--- start of Document passage ---

Finance & economics | Money-laundering

Coming clean

Banks must fight money-laundering, but they need some help

|new york

CRIME doesn't pay, or so we are told. But the truth is that it can, if crooks manage to transform tainted money into “clean” cash. Money-laundering has been the target of enforcement agencies for years, but they have redoubled their efforts since the September 11th attacks. Though money-laundering is in some ways the opposite of terrorist finance—one takes dirty money and tries to make it look clean, the other uses money that can be legitimate for illegitimate ends—the investigations that followed those attacks showed just how easy it was to use banks for improper ends.

Banks are the conduit through which much of this dirty money enters the legitimate financial system. The IMF estimates that an amount equivalent to 2-5% of global output is laundered annually; Celent Communications, a Boston consultancy, reckons that almost half of this occurs in banks. The authorities think banks should be at the centre of the fight against laundering, but are disappointed by the efforts of many of them. In recent months, Citigroup, ABN Amro and Riggs Bank have all landed in trouble over shoddy money-laundering controls. On October 8th Standard Chartered said it had agreed to tighten its systems in New York after regulators found “deficiencies” at the bank.

--- end of Document passage ---

Tasks for this exercise:
**1)** Name every bank mentioned in the money-laundering article.
**2)** Rewrite the money-laundering article from "Banks must fight" down to "for improper ends.", changing "enforcement agencies" to "police forces".
**3)** Continue the money-laundering article from its last sentence.
The items that come next have no connection to the money-laundering article.

--- start of Record list ---

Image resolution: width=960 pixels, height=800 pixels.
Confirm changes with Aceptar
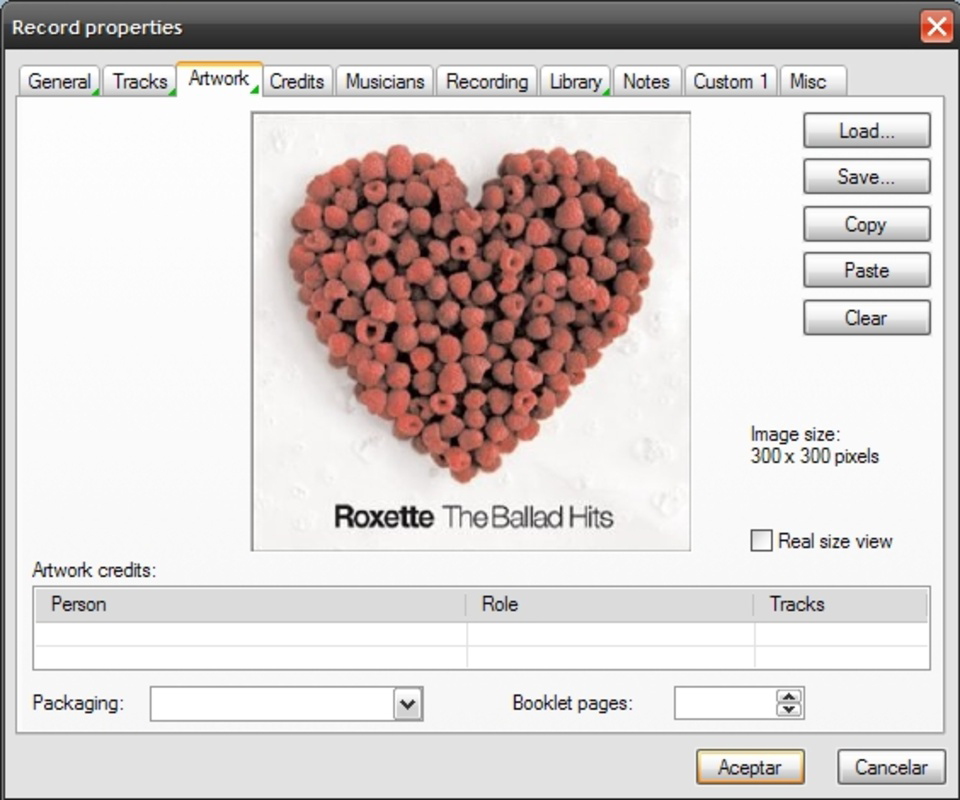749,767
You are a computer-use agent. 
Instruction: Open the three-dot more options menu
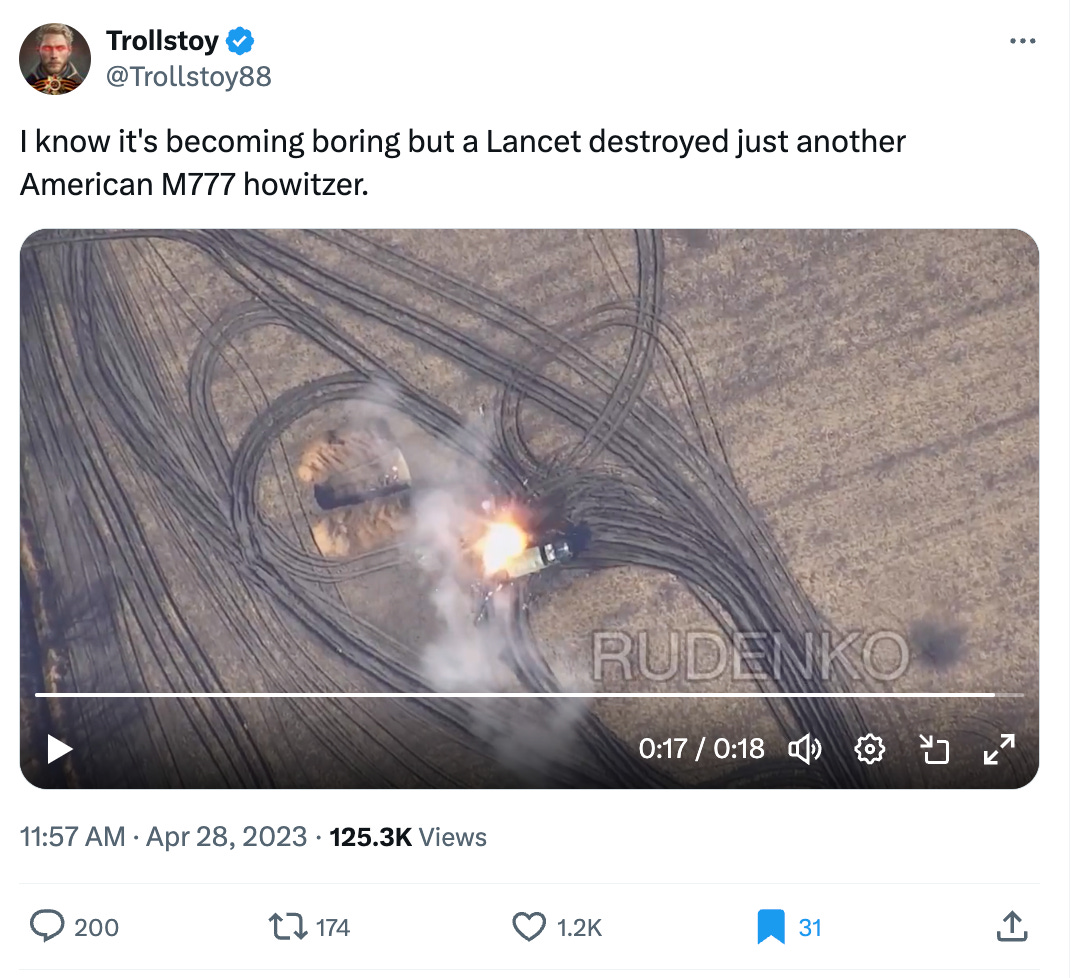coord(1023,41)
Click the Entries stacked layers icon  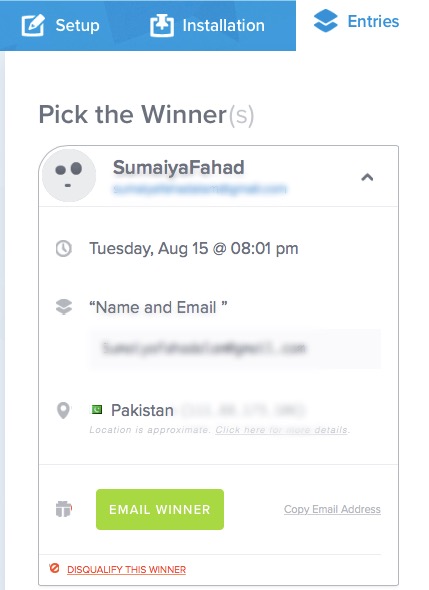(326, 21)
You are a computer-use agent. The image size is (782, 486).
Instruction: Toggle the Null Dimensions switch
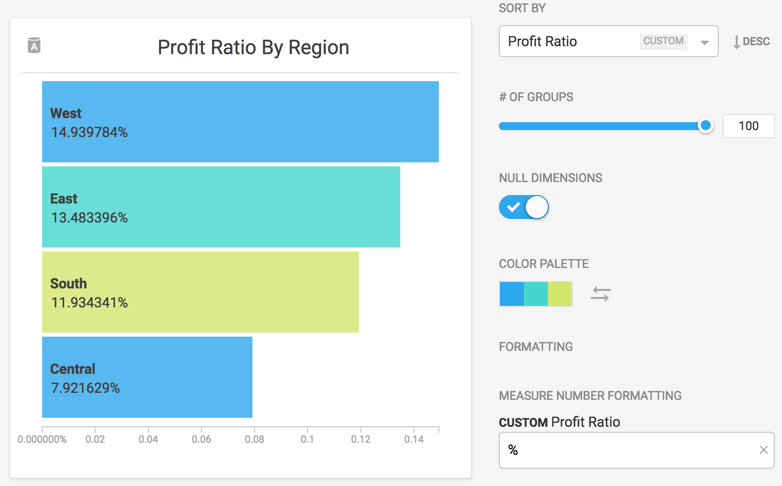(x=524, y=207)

--- end of Record list ---

Exercise answers:
**1)** Citigroup, ABN Amro, Riggs Bank, Standard Chartered

**2)**
Banks must fight money-laundering, but they need some help

|new york

CRIME doesn't pay, or so we are told. But the truth is that it can, if crooks manage to transform tainted money into “clean” cash. Money-laundering has been the target of police forces for years, but they have redoubled their efforts since the September 11th attacks. Though money-laundering is in some ways the opposite of terrorist finance—one takes dirty money and tries to make it look clean, the other uses money that can be legitimate for illegitimate ends—the investigations that followed those attacks showed just how easy it was to use banks for improper ends.

**3)**
In most countries banks have to put in place anti-money-laundering (AML) systems. They should know who their customers are and where their money comes from, and watch out for “suspicious” transactions. The first bit, though far from simple, is easier than the second. Detecting suspicious activities is a daunting task. Unlike, say, insider trading, money-laundering is rarely a one-off event. “It involves finding patterns, a much harder task,” says Alan Mangelsdorf of Mantas, a company that specialises in AML software.

Banks are spending huge sums on the search for clues. Celent estimates that financial firms in Europe and America spent over $5 billion on tackling money-laundering last year. American firms accounted for $3.6 billion of this, up from $700m in 2000, in part because more were required to install AML systems under the Patriot Act, passed by Congress after the September 11th attacks. The bulk went on training, technology and reporting systems.

Money alone is not the answer. There is a lot of confusion surrounding rules for monitoring suspicious transactions. In Britain, banks and others must report activities where there are “reasonable grounds” to suspect money-laundering. But this is subjective. America has similar laws and similar problems, but these are compounded by the patchwork of different bodies responsible for regulating banks, each with different standards and policies. Heeding banks' worries, the government is trying to co-ordinate the regulators' approaches.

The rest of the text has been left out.